Expected effects on the determination of fines in Germany
The turnover-oriented concept of the DSK is comparable to the Federal Cartel Office ('Bundeskartellamt') guidelines for the determination of fines in antitrust proceedings4, which, as is well known, leads to high fines in cartel law. In this tendency, it is to be feared that companies with high turnover in particular will have to expect significantly higher fines. This is at least the case if no significant corrections are made by adjusting the basic value, in step No. 5. The calculation of the daily rate in steps No. 1 to No. 3, and the multiplication factor to be determined in the fourth step of the concept of the DSK, mean that even minor formal violations may result in fines in the millions for companies with high turnover. It is questionable whether, and how in practice, a previously calculated fine in the millions can still result in a fine of €100,000, for example, by means of a correction in step No. 5. In any case, it is to be feared that, despite the possible adjustment, the amount determined in steps No. 1 to No. 4 will at least have a certain 'anchor effect' for the calculation of the final fine. However, it may be assumed with regard to the aim of the concept, that this anchor effect was intended.
Consequences for practice
In general, it can be expected that the German data protection authorities will no longer be considered to be moderate in setting the level of fines in the future. Instead, companies will have to be prepared for higher fines, as the most recent fine of €14.5 million imposed in Berlin shows. Should a company come into the focus of a supervisory authority, a cooperative and solution-oriented collaboration is recommended in any case. This is, on the one hand because, according to the law and in the spirit of improving data protection practice, the supervisory authority does not have to impose a fine at all. On the other hand, constructive cooperation allows the supervisory authority to reduce the level of fines.
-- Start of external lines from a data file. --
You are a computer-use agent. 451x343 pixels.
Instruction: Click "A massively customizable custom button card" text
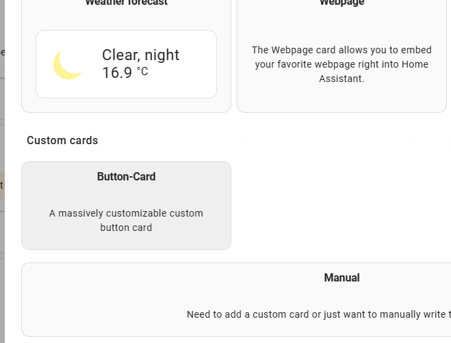pyautogui.click(x=127, y=220)
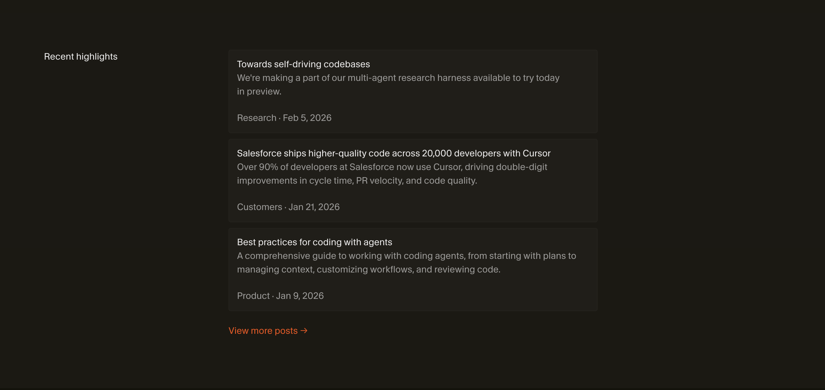Click the Jan 21, 2026 date

pyautogui.click(x=314, y=207)
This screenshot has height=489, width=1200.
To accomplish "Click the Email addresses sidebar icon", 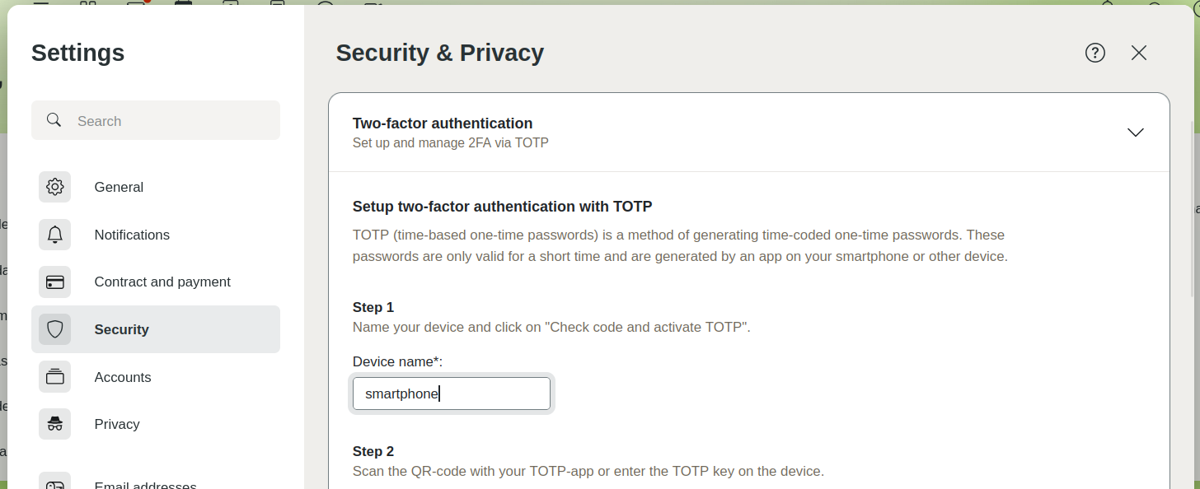I will point(55,484).
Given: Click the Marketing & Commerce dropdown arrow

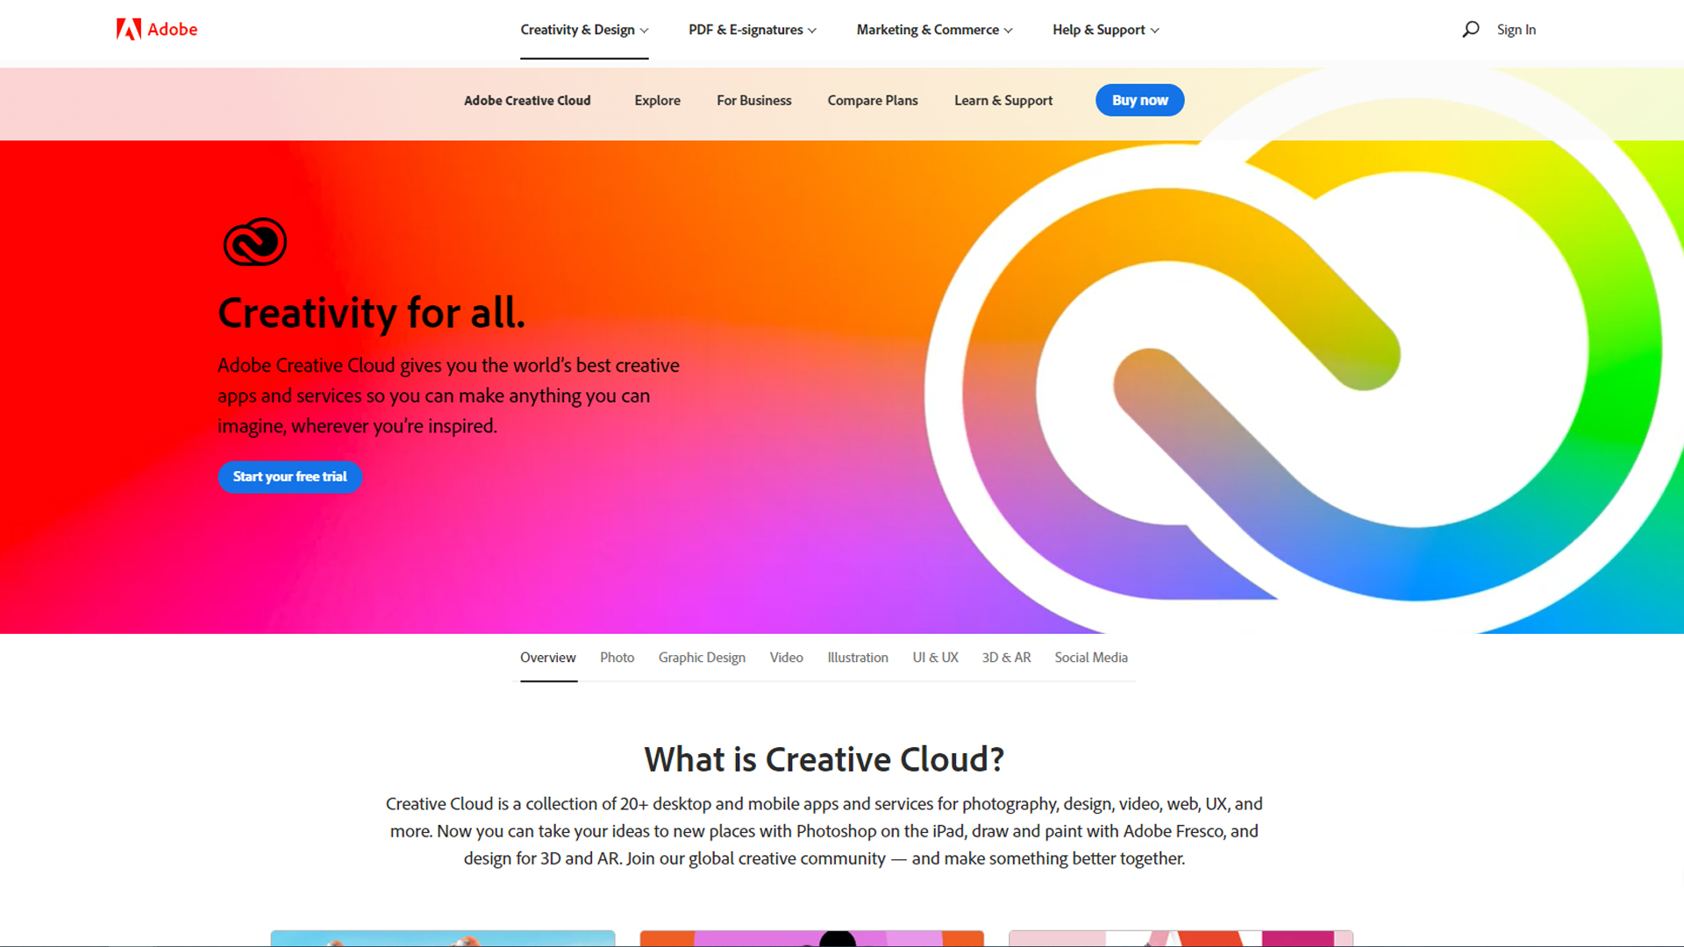Looking at the screenshot, I should tap(1006, 30).
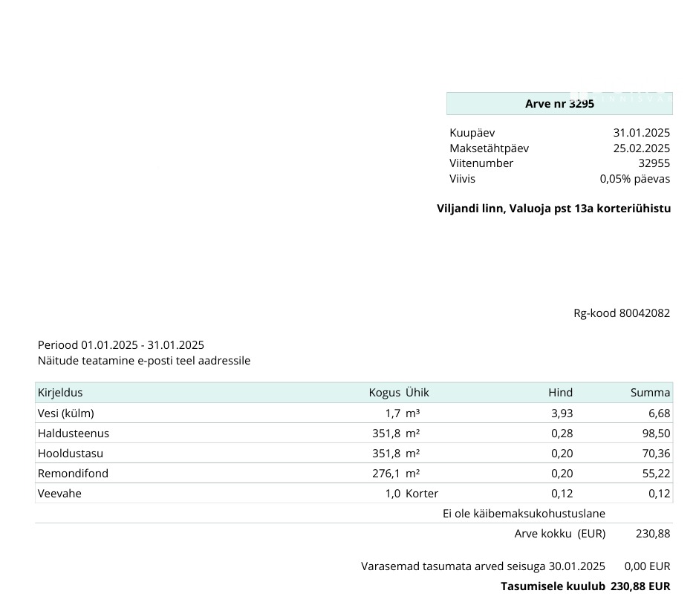Click the Kirjeldus column header

click(60, 393)
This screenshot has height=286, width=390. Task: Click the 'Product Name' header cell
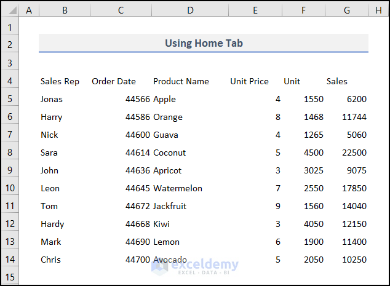point(181,81)
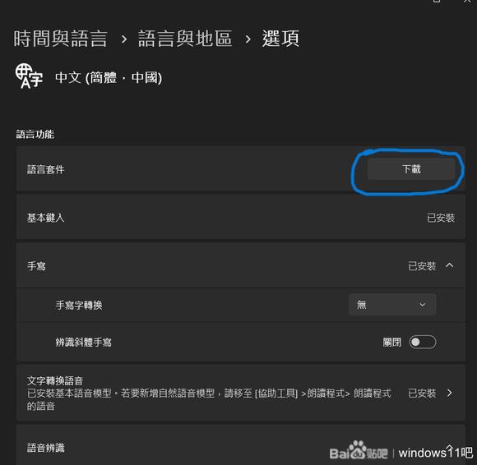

However, due to the various open aspects in connection with the fine concept of the DSK, it can also be assumed that German courts will increasingly deal with the determination basis and the proportionality of a fine. In particular, it will have to be clarified whether the previous year's turnover of the company should be a relevant point of reference and whether, despite Recital 150 of the GDPR, an antitrust law definition of a company according to Article 101 and Article 102 of the Treaty on the Functioning of the European Union should be applied. The question also arises as to how the average annual turnover is to be determined for companies which have no turnover from the previous year.
Irrespective of the expected practice of determining fines and the legal questions regarding the fine concept, companies may also attempt to use the DSK's provisions for their own purposes. Thus, the concept could be used in the future to carry out their own risk evaluation under data protection law with regard to potential fines in a more substantiated manner and without the general reference to the maximum percentages or amounts in the millions mentioned in Article 83 of the GDPR. Violations in the company identified by internal data protection audits could rather, in line with the concept, at least roughly be determined and summarised by potential fines. In this way, the management is in any case given a somewhat more concrete picture of the potential financial risks. This basis could also facilitate the prioritisation of necessary data protection measures and the calculation of any provisions.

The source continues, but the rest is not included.